## begin DATA EXCERPTS

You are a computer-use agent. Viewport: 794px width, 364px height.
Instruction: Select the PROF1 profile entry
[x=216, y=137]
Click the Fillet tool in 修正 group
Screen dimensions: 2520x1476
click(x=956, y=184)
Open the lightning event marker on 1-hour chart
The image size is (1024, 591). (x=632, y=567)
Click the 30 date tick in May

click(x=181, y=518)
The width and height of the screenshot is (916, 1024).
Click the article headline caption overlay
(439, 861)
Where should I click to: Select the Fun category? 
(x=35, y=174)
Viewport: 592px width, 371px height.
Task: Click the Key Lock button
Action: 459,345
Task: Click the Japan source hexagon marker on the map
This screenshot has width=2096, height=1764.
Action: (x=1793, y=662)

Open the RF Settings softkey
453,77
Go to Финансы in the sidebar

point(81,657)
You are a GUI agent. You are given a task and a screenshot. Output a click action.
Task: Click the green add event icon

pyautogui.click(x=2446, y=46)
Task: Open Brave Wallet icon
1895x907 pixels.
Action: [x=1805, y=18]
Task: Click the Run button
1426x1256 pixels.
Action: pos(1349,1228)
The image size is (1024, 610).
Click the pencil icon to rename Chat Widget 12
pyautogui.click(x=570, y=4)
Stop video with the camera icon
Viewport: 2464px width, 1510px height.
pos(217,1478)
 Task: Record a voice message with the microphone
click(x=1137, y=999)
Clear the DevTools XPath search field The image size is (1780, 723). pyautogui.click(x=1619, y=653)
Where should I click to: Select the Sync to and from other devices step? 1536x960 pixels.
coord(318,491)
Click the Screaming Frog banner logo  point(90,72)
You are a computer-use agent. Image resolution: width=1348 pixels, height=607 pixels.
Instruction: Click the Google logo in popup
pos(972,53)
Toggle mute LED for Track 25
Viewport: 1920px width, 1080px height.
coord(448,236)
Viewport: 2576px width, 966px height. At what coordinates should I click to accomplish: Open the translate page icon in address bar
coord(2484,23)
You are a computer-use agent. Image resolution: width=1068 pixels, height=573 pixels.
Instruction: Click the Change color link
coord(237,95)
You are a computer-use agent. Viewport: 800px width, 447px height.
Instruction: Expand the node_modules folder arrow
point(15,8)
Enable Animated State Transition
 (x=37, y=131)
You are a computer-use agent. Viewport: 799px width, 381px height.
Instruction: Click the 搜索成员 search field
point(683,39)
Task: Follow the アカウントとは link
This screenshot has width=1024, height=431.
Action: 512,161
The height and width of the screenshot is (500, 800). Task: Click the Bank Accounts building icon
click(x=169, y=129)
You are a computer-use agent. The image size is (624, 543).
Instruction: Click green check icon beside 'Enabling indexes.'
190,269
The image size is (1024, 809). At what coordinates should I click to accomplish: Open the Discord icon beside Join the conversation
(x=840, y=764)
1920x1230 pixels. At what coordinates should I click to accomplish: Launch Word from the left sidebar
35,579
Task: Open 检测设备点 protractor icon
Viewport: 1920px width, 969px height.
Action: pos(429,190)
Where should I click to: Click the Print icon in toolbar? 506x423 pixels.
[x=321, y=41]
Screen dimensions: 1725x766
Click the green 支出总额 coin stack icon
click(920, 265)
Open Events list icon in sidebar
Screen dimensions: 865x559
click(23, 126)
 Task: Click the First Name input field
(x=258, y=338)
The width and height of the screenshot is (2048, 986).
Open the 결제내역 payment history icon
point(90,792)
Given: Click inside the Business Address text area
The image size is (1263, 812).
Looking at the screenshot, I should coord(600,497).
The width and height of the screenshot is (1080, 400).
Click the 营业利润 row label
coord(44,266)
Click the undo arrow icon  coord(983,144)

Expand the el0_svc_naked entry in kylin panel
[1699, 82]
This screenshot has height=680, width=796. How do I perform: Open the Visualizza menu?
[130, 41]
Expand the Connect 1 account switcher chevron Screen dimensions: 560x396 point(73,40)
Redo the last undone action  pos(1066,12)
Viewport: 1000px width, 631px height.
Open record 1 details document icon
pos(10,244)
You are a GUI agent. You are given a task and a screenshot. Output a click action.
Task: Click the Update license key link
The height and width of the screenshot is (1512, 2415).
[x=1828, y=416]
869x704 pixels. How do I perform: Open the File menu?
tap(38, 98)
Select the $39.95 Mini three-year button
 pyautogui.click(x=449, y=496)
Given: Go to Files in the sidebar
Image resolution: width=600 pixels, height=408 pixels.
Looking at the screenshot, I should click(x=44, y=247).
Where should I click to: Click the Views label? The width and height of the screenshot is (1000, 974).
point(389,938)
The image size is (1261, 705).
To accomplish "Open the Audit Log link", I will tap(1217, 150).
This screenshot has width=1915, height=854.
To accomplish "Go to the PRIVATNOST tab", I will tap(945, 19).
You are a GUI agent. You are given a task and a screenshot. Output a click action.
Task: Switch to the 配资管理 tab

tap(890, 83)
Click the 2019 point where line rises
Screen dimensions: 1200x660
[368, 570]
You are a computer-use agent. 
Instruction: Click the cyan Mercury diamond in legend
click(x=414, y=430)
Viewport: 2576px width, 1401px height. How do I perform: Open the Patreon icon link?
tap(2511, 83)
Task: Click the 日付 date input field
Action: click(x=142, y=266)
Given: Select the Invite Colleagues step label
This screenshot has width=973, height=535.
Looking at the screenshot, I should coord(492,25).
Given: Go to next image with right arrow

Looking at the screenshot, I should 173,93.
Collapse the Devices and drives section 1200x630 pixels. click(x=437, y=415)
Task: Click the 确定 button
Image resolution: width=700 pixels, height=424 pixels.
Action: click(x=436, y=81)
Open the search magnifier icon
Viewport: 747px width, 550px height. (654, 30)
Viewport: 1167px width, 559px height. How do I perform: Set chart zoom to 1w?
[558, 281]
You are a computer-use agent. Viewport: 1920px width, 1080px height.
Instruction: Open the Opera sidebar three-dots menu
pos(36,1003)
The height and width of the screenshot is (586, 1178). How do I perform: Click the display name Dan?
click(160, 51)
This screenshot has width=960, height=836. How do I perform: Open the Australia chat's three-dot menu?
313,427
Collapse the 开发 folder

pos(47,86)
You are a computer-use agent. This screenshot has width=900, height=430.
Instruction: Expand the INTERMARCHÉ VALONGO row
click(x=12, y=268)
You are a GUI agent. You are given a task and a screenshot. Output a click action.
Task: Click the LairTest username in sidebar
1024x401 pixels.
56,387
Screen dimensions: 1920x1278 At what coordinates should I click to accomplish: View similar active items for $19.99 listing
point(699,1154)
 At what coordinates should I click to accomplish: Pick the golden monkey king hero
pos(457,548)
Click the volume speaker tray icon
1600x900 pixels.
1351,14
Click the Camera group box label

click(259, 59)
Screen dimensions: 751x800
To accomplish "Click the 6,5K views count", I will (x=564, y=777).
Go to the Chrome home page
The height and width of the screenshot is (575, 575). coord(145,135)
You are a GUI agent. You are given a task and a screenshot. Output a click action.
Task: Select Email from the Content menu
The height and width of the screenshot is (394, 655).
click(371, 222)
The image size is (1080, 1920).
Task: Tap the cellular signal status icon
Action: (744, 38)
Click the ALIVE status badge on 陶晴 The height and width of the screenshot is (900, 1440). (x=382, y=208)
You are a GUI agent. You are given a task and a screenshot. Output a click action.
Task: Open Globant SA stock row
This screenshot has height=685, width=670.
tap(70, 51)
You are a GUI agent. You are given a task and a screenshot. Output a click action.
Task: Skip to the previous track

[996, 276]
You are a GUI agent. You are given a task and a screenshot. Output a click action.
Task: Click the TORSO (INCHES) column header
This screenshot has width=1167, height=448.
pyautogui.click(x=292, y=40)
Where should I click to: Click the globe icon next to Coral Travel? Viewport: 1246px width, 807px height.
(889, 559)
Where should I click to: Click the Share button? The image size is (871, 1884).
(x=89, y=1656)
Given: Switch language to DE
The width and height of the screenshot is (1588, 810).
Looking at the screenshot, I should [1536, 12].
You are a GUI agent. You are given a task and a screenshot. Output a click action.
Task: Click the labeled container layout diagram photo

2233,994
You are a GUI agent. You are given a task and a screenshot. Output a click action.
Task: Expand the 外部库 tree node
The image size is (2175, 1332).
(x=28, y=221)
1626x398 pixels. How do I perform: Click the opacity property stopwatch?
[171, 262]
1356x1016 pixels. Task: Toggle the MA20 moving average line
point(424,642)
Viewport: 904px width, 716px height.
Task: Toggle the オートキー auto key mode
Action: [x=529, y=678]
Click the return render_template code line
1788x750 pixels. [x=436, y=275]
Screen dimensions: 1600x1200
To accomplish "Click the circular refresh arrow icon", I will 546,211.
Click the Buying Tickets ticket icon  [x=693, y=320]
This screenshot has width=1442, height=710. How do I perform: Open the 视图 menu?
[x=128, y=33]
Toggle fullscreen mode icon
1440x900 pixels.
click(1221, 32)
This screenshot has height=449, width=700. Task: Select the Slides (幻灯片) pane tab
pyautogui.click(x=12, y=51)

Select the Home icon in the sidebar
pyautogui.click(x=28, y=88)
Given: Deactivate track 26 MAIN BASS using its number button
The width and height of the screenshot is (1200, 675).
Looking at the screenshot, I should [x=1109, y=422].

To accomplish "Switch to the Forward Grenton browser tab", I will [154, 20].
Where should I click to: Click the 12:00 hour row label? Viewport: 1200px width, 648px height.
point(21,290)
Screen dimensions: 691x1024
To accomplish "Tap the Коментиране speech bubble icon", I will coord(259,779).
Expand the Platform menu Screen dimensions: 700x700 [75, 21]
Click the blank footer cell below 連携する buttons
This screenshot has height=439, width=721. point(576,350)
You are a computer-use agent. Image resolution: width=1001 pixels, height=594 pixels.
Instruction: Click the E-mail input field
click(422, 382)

## end DATA EXCERPTS

* EXERCISE: Count how many lines of the material above contain the string "will", and reply with only that number.

* EXERCISE RESPONSE: 6